===== PASSAGE TO READ =====

NATURE'S WORLD OF WONDERS

I lift up mine eyes unto the hills. Mountains are a wonderful metaphor of the possibilities, potentials and limits of ourselves. They are not notably caring or feeling creatures, and tolerate us very coolly if at all, but they certainly just ARE, and they seem to be the best that they can be, perhaps bringing that out of us as well.

This is Denali--another mountain with the name "The Great One" (exactly as the "Tahoma" previously climbed). But there are other Great Ones from the obscurity of those in Queen Maud's Land and Mount Vinson in Antarctica (one of the Seven Summits) to the Andean giants I have been studying up on and making plans for. Try on a few of these names and concepts for size: Chimborazo (20,703 feet) is the highest mountain on earth when measured from the center of the earth--convenient to its location in Ecuador (on, what else is new for a Kilimanjaro veteran--the Equator) and neighboring Cotopaxi (19,348 feet). I have been making Ecuador plans for some time now, and there is a booking of these peaks along with Huayana Potosi (19.870 feet) and Illimani (21,165 feet) in Bolivia. These 20K-plus numbers are getting into the jet stream where aircraft may fly but not too many breathing things stay very long.

And, I now have a solid booking for a Himalayan trek along the Tibetan Plateau in Himachal and Ladakh, starting from Delhi to Simla--the British summer headquarters of the Raj, and home to my homestreet's namesake Rudyard Kipling. From there I will be going to isolated villages including the Sangla and Spiti Valleys, and then to Kibber, the highest human habitations on earth. There is an isolated glacial lake at the Tibetan Plateau to which I will be trekking, bypassing the highest cultivated field on earth, in completing a medical mission to very poor isolated village people above the reach of most kinds of help. The trek will be along the Himalayan Massif, so I should not be short on hills to lift up my eyes to, and that inspiration will carry me along the next set of high points.

===== DATASET =====

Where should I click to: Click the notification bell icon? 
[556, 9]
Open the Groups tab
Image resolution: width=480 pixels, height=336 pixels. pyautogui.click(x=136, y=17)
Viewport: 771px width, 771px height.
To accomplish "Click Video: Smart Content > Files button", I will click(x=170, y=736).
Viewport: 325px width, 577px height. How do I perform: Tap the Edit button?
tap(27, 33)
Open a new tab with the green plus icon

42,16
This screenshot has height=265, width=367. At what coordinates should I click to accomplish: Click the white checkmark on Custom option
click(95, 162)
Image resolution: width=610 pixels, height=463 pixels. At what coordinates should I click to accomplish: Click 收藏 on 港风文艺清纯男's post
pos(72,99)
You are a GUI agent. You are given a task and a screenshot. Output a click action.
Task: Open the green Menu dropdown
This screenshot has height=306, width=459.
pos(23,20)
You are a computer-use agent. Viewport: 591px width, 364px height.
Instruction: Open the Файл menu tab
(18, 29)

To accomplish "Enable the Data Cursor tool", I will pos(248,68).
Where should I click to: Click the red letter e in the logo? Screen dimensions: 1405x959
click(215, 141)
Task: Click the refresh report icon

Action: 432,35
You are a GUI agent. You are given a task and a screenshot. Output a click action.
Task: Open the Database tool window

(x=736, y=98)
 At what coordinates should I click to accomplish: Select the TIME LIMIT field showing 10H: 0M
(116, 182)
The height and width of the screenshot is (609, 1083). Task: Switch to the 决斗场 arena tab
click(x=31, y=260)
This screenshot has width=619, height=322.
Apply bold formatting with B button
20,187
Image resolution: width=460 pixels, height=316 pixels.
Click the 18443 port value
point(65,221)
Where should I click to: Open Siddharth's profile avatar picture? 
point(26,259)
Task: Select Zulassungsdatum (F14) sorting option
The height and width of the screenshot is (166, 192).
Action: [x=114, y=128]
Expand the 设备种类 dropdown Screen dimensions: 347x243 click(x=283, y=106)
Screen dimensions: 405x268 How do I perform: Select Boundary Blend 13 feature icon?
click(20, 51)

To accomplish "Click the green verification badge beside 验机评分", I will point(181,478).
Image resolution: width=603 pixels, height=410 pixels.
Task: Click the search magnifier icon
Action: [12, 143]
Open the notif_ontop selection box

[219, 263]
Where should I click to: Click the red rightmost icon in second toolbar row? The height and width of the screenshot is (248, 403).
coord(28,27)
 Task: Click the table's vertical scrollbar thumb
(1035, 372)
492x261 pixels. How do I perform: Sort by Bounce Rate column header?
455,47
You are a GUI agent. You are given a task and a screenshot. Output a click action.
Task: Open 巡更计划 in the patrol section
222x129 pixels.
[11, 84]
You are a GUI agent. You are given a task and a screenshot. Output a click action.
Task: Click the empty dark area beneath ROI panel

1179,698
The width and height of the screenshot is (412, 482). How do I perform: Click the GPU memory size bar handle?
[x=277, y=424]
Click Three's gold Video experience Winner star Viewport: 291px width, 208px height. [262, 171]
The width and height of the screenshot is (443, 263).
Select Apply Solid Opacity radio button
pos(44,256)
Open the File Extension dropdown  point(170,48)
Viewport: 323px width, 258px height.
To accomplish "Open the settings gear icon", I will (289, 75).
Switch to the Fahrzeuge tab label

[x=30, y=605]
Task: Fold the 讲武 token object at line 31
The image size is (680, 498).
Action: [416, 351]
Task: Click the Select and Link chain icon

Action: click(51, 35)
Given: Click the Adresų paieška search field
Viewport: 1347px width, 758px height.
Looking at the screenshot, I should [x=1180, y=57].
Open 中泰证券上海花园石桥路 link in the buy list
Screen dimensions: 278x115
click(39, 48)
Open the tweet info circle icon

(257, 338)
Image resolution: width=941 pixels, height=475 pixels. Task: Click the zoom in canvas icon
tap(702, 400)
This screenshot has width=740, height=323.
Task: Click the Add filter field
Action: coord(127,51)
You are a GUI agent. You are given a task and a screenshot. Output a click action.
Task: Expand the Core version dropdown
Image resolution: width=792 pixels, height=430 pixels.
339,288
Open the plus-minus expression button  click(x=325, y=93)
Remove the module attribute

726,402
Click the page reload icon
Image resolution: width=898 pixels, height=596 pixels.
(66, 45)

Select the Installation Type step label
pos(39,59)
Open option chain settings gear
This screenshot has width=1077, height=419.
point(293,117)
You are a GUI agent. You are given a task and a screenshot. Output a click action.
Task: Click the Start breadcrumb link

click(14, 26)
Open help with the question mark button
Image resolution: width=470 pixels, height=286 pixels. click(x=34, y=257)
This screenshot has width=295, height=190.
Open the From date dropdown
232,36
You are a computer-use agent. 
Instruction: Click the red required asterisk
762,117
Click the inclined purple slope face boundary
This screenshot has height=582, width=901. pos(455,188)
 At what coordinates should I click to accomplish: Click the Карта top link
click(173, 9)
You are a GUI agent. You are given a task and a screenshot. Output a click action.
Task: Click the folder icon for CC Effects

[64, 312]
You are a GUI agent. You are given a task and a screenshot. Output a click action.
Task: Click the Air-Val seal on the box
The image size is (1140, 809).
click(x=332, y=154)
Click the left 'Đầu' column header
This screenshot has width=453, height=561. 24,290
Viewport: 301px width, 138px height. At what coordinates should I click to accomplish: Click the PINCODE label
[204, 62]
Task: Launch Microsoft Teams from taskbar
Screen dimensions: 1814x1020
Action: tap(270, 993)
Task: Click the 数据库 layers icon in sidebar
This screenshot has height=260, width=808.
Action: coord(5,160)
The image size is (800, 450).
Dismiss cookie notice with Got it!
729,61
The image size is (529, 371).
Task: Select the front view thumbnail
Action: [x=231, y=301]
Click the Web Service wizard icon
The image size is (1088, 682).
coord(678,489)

=====

(THINGS TO DO):
A - In the piece on mountains, what is Simla described as?
B - Carry on the piece on mountains from its final sentence.

(TASK-BY-TASK RESULTS):
A - The British summer headquarters of the Raj.

B -
And what will I be doing to get ready for this "high adventure?" Within the same month I will be returning from an exploration of mountains high in altitude, but also in latitude. After climbing a number of Equatorial Mountains, I am switching to an opposite extreme. I will be climbing in the Brooks Range above the Arctic Circle on the North Slope in the Arctic wilderness of Alaska. This has been a dream of mine for too long to postpone any more years, so that I will be under the aurora borealis once again and listening to the cry of the wolf through trackless tundra.

There are still full many wonders out there in Nature's World of Wonders. A mountain is a good focal point for wonder. it can be experienced but not owned; not overcome but shared.